The Winner Takes It All

Spielbericht: SK Sturm Graz vs. Rapid Wien

Elf Tage nach dem atemberaubenden Cup-Fight zwischen Sturm und Rapid war in Graz-Liebenau aus grün-weißer Sicht vor allem ergebnistechnische Wiedergutmachung angesagt, auf Seiten der Schwarz-Weißen hingegen erhoffte man sich sowohl ein emotionales als auch kämpferisches und spielerisches Déjà-vu. Ohne den Pokal-Doppeltorschützen Bright Edomwonyi und mit einem – zumindest auf dem Papier – innovativen 3-1-4-1-1 stiegen die Blackys bei frühsommerlichen Temperaturen in den Ring. Zum 200. Mal hieß es in einer österreichischen Fußballmeisterschaft: Sturm gegen Rapid. Die Stadion-Akkustik über die gesamten 90 Minuten bewies, warum diese Begegnung schlicht und einfach als DAS Spiel in Österreich gilt.

(c) Martin Hirtenfellner Fotografie

Mamma Mia…

…was für Anfangsminuten: Weder die Bengalos waren abgebrannt, noch bei Stadionsprecher Lucky Krentl die Ankickseuphorie verflogen, da trat einer auf den Plan, der zwei Tage zuvor schon ein enorm wichtiges Signal gesetzt hatte: Stefan Hierländer erkämpfte sich die Kugel, bediente Deni Alar, der mit einem Lupfer Thorsten Röcher formvollendet in Position brachte. Dieser lieferte den Ball im Fallen zur Mitte, wo Eze völlig „fry“ stand und den Ball schnörkellos in die Maschen haute. Der Pokalabend war in Liebenau sofort wieder allgegenwärtig, auch weil sich die Hütteldorfer erneut von einem Rückstand nicht beirren ließen. Erst knallte Thomas Murg einen Ball von der Strafraumgrenze aus knapp über die Latte, dann fiel ein Berisha-Versuch aus aussichtsreicher Postion zu schwach aus und ein Murgg/Kvilitaia-Doppelpass-Versuch wurde in letzter Sekunde unterbunden. Auch beide Fanlager blieben sich so gar nichts schuldig und dann wurde Sturm nach einer etwa 15 Minuten lang andauernden Unter-Druck-Phase eindrucksvoll wieder wach.
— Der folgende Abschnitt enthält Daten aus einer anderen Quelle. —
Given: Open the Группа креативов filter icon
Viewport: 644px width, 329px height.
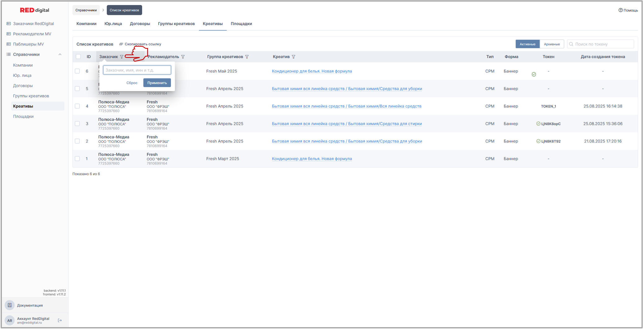Looking at the screenshot, I should point(247,57).
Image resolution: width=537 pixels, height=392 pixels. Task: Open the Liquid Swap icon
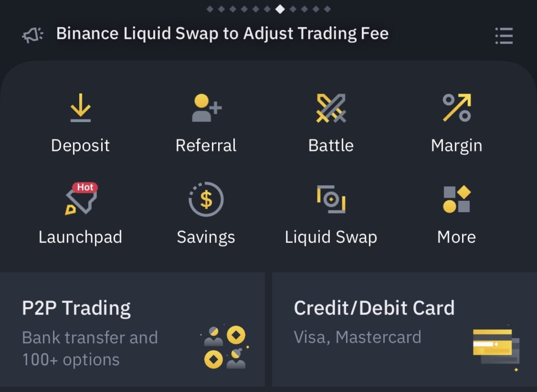coord(331,199)
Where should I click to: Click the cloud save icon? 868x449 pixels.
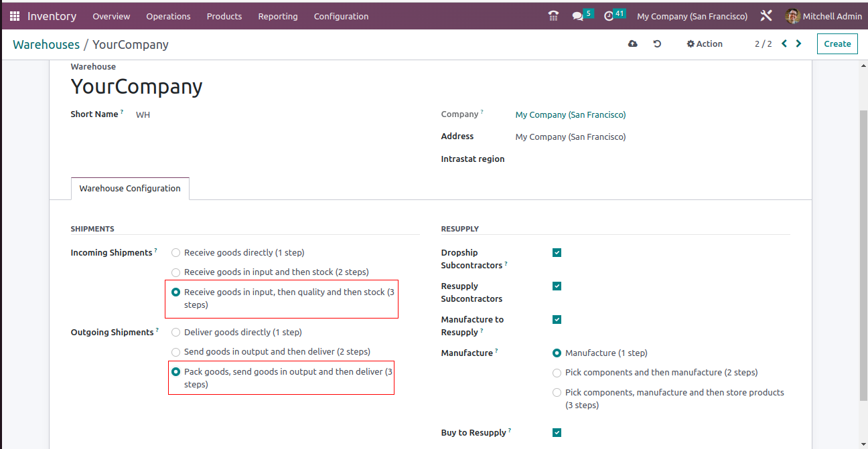pyautogui.click(x=632, y=44)
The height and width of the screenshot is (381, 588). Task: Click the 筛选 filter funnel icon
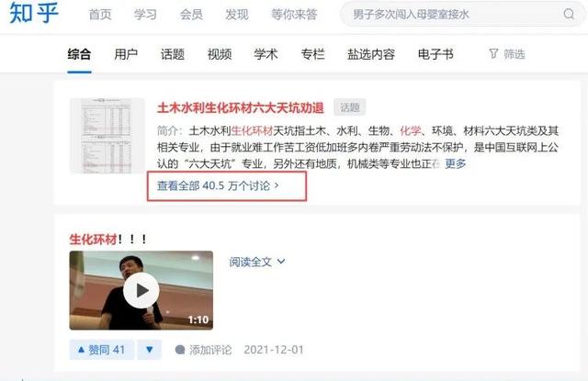tap(493, 54)

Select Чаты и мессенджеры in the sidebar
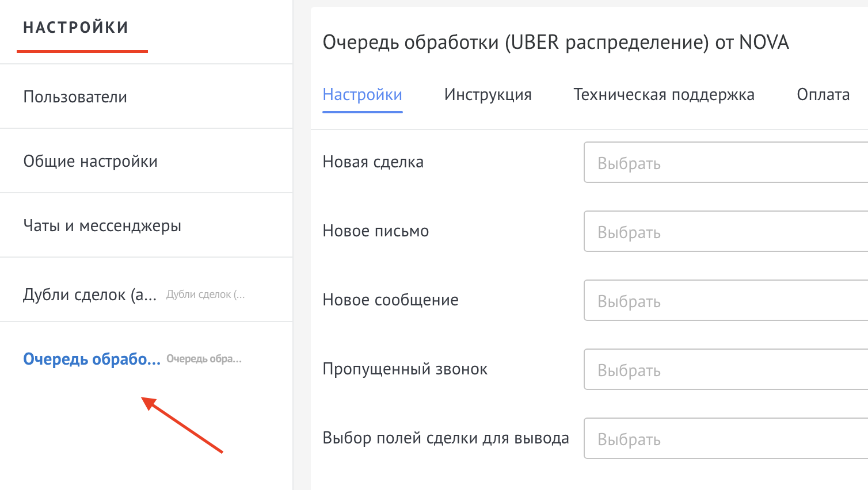click(x=102, y=225)
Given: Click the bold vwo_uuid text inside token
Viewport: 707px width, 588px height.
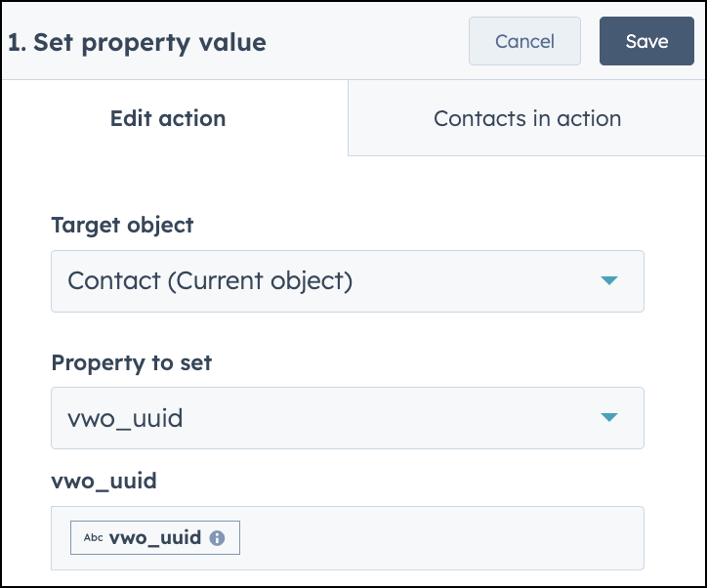Looking at the screenshot, I should click(x=155, y=537).
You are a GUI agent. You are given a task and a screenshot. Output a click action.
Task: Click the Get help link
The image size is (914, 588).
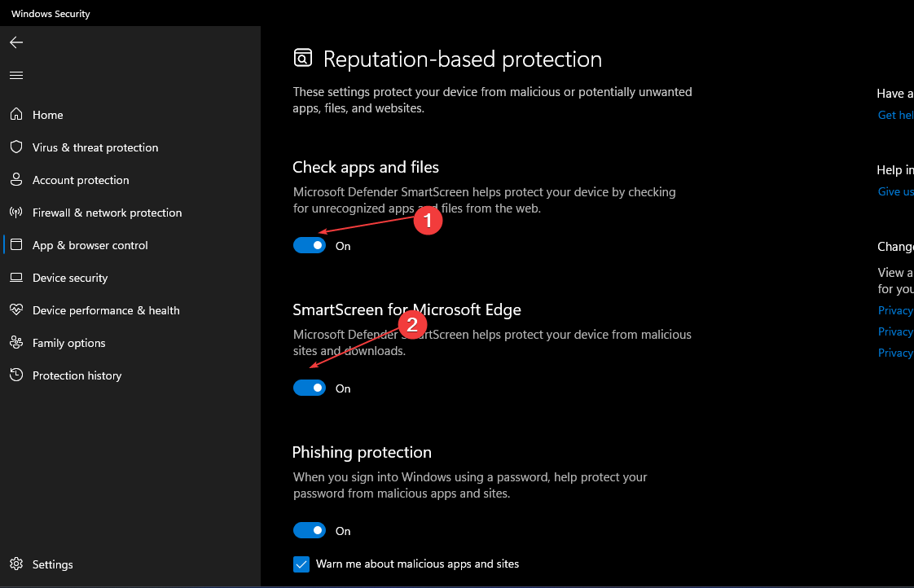895,115
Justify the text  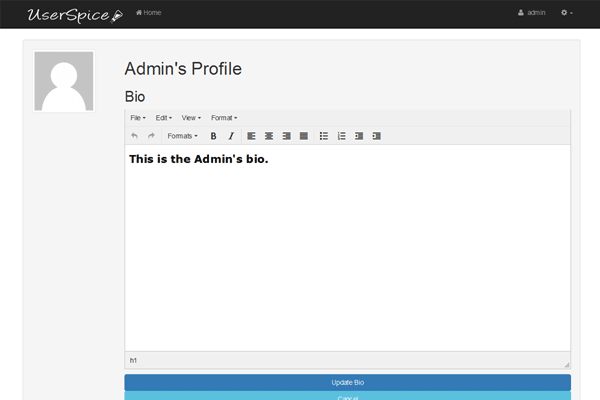point(304,136)
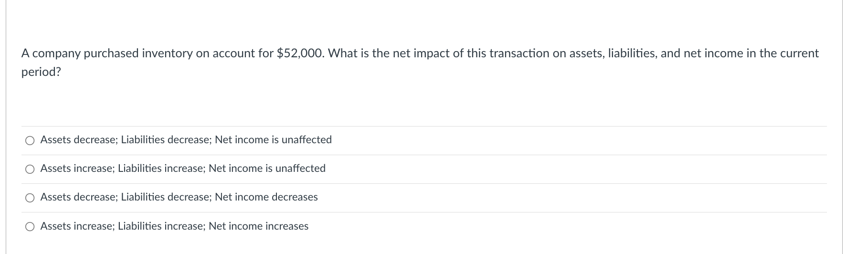Choose radio for assets decrease, net income decreases
This screenshot has height=254, width=868.
30,198
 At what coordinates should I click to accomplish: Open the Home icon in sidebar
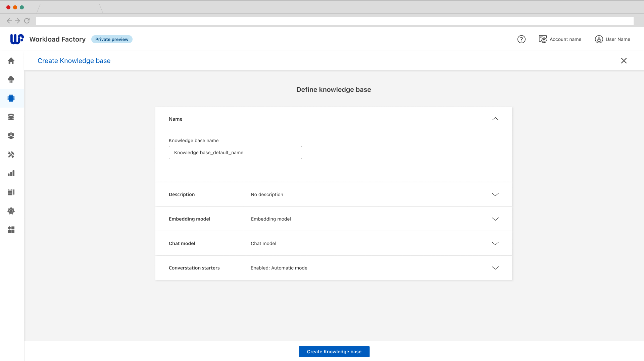(x=11, y=61)

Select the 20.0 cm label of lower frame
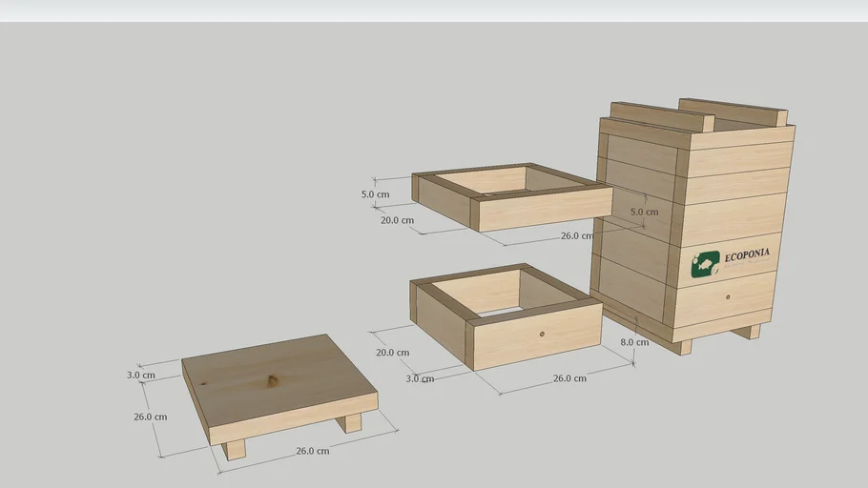(x=392, y=353)
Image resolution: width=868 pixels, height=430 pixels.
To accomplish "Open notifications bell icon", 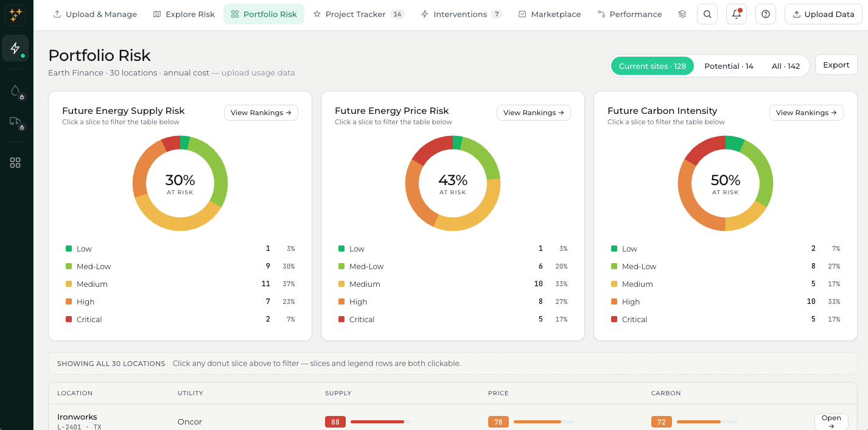I will 737,14.
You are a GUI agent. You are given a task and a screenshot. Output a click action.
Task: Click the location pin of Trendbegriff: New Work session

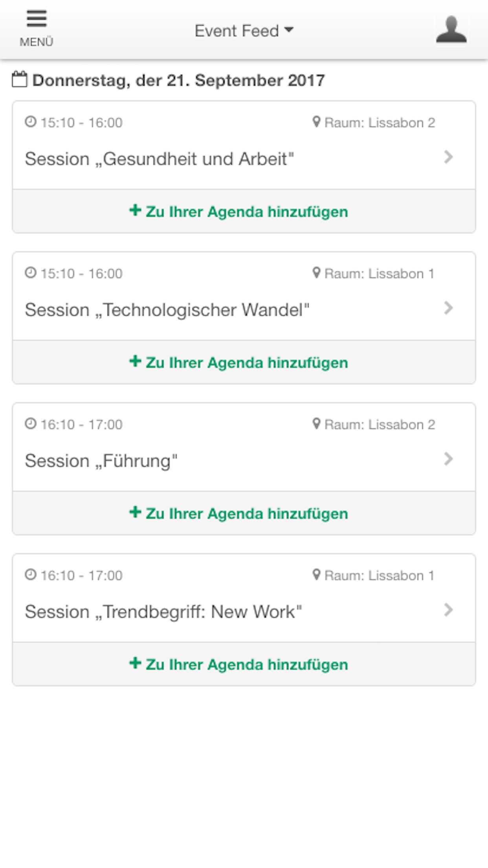(x=316, y=574)
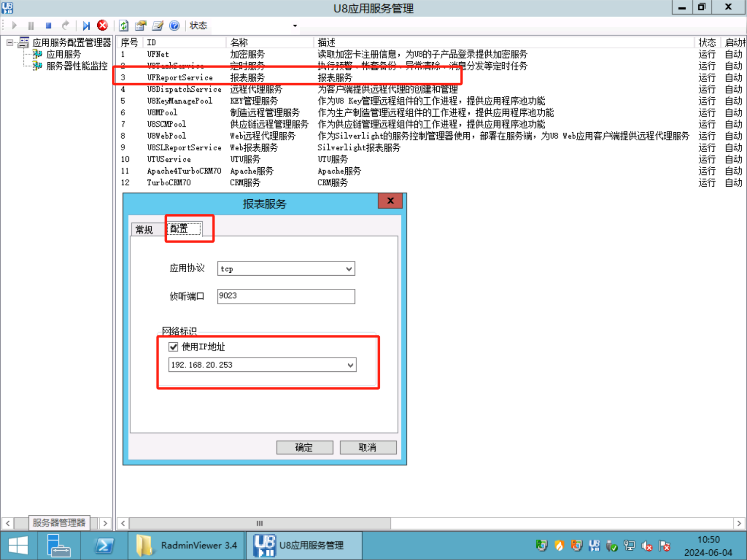This screenshot has width=747, height=560.
Task: Click the 侦听端口 input field
Action: (x=285, y=296)
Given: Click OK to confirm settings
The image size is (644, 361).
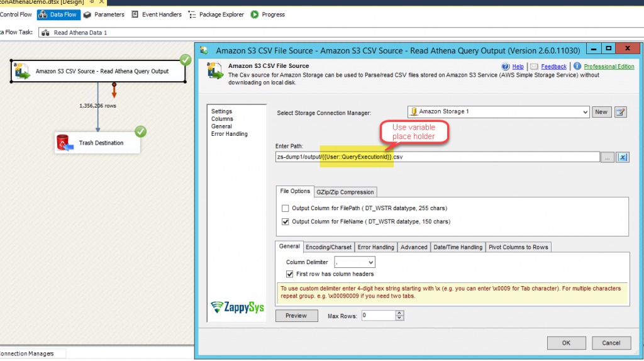Looking at the screenshot, I should coord(566,343).
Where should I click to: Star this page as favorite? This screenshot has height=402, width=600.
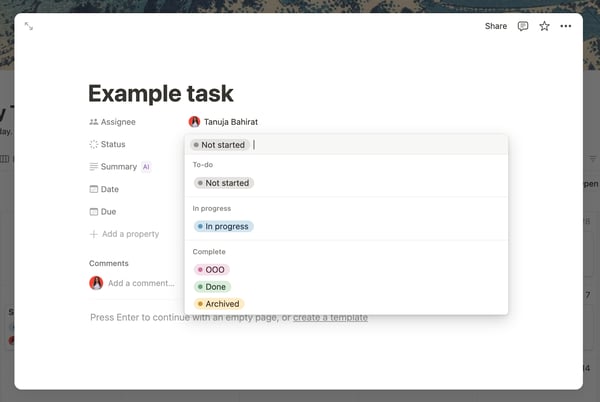tap(544, 26)
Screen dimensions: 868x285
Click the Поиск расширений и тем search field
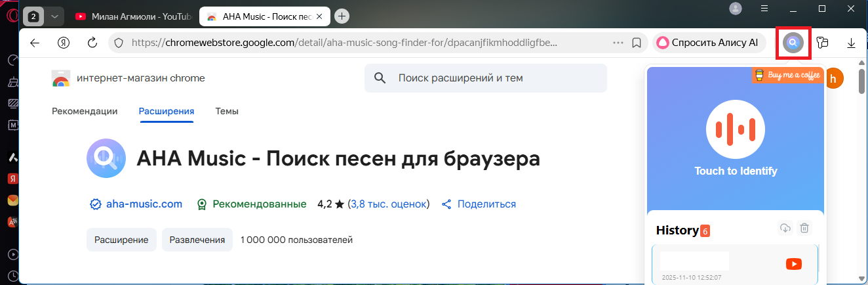pyautogui.click(x=485, y=78)
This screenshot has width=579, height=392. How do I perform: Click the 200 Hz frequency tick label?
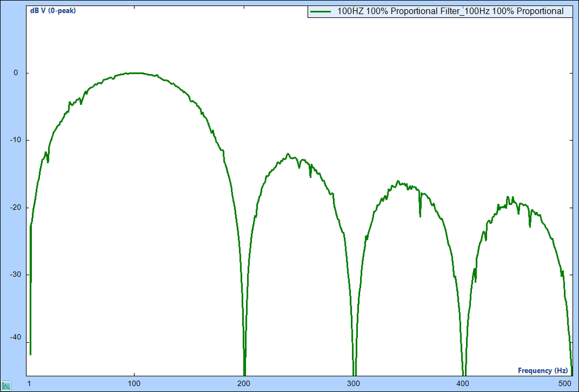tap(244, 383)
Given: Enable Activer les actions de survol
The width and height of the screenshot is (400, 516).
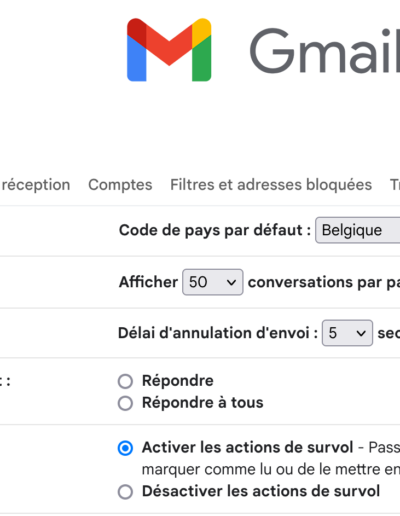Looking at the screenshot, I should pyautogui.click(x=125, y=448).
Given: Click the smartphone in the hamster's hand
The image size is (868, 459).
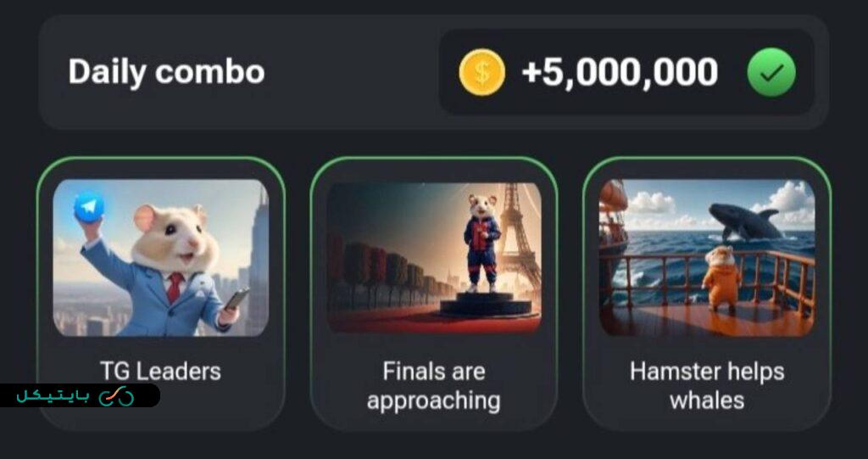Looking at the screenshot, I should point(236,299).
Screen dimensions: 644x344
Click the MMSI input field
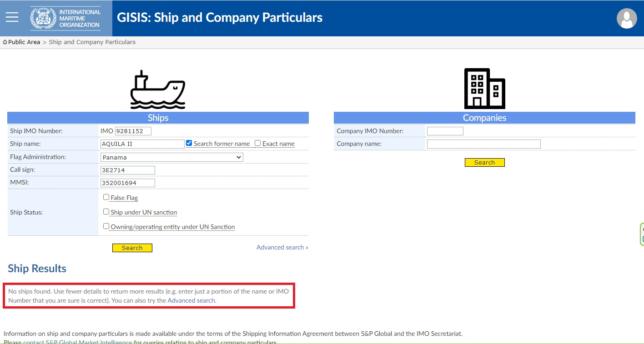pyautogui.click(x=128, y=183)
(c) Martin Hirtenfellner Fotografie

I do, I do, I do, I do

23 Minuten waren gespielt und die Blackys wieder „back in town“: Thorsten Röcher erspähte Peter Zulj, der lief alleine auf Richard Strebinger zu, lupfte den Ball über den Rapid-Goalie, doch der Torjubel blieb den Sturmfans im Hals stecken. Knapp vorbei. Dann bat Deni Alar die gesamte Rapid-Abwehr zum Tanz, doch sein Schussversuch wurde zur Ecke geklärt. Der übernächste Corner brachte dann das Blut des schwarz-weißen Anhangs zum wiederholten Male an diesem Tag ins Wallen: Eze setzte sich im zweiten Stock spektakulärst gegen Mario Sonnleitner durch und sorgte per Kopf für einen Doppelpack. 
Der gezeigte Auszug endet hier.